Sustainable Development Success Stories
|Location||Flanders Region, Brussels-Capital Region and Walloon Region, Belgium|
|Responsible Organisation||WWF Belgium in partnership with Luxembourg University Foundation (FUL); University of Ghent: Teacher Training Department (DLO); UAB Assurances (since 1996); Aminal (Ministry of the Environment for the Flanders Region).
Funding is provided by Spa Monopole; UAB Assurances; Ministry of the Environment for the Flanders Region; extra funding has been asked to the Ministry of the Environment for Brussels - Capital Region and the Ministry of the Environment for the Walloon Region.

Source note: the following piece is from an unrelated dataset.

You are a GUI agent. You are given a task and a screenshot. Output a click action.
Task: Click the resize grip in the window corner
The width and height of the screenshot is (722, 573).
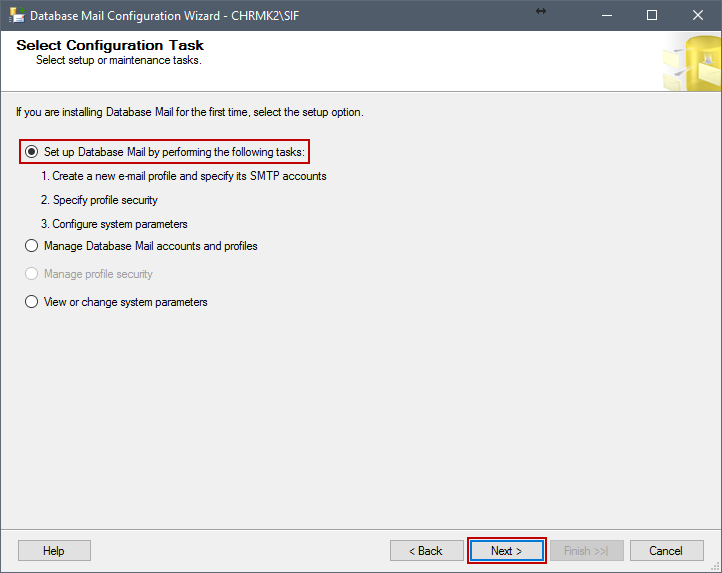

|Description||Population high density, agriculture and industrialisation exert significant pressure on the environment and freshwater resources. The Springs Project is an educational project aiming at informing and promoting awareness and a sense of responsibility among its target population in relation to sustainable water resources management. The main activities include data gathering on ground and surface water quality; publishing the results in the press; describing and analysing local problems; searching for solutions; exchanges and networking; discussions with various main players in the community, managers and political decision-makers.
Target groups include:
Primary schools : based on an annual theme (1998: rational use of water) teachers encourage children (aged 10-12) to become involved in an information or action project in their local area by measuring, twice a year, the nitrate concentrations found in water in natural springs or wells. Their results are incorporated in the national groundwater quality map. Each participating class receive a "Spring Watchman certificate. Teachers receive all necessary material regarding measuring procedures and a full teaching kit free of charge.
Secondary schools : Pupils (aged 14 to 18) choose a subject enabling them to carry out research on a problem linked to the quality and management of ground or surface water. Teachers in different disciplines are available to help them carry out their multi-disciplinary, individual or group research. Once a year, these French- and Flemish-speaking pupils meet to exchange their points of view and to share the results of their work. This national meeting day is organised in workshops and attaches enormous importance to youth expression (music, art,& ).
Families : A specific scheme intended for families has been in preparation since 1997. It comprises 3 proposals: measuring the nitrate concentrations in water intended for consumption, preventing water wastage; preventing domestic pollution.
World Day for Water, 22nd of March: every year is used as a key day to inform people of the project with a press conference, publication of a map of results in the national press, press reports and inviting the press to cover field work and a press conference given by the children and questions put to local or regional authorities.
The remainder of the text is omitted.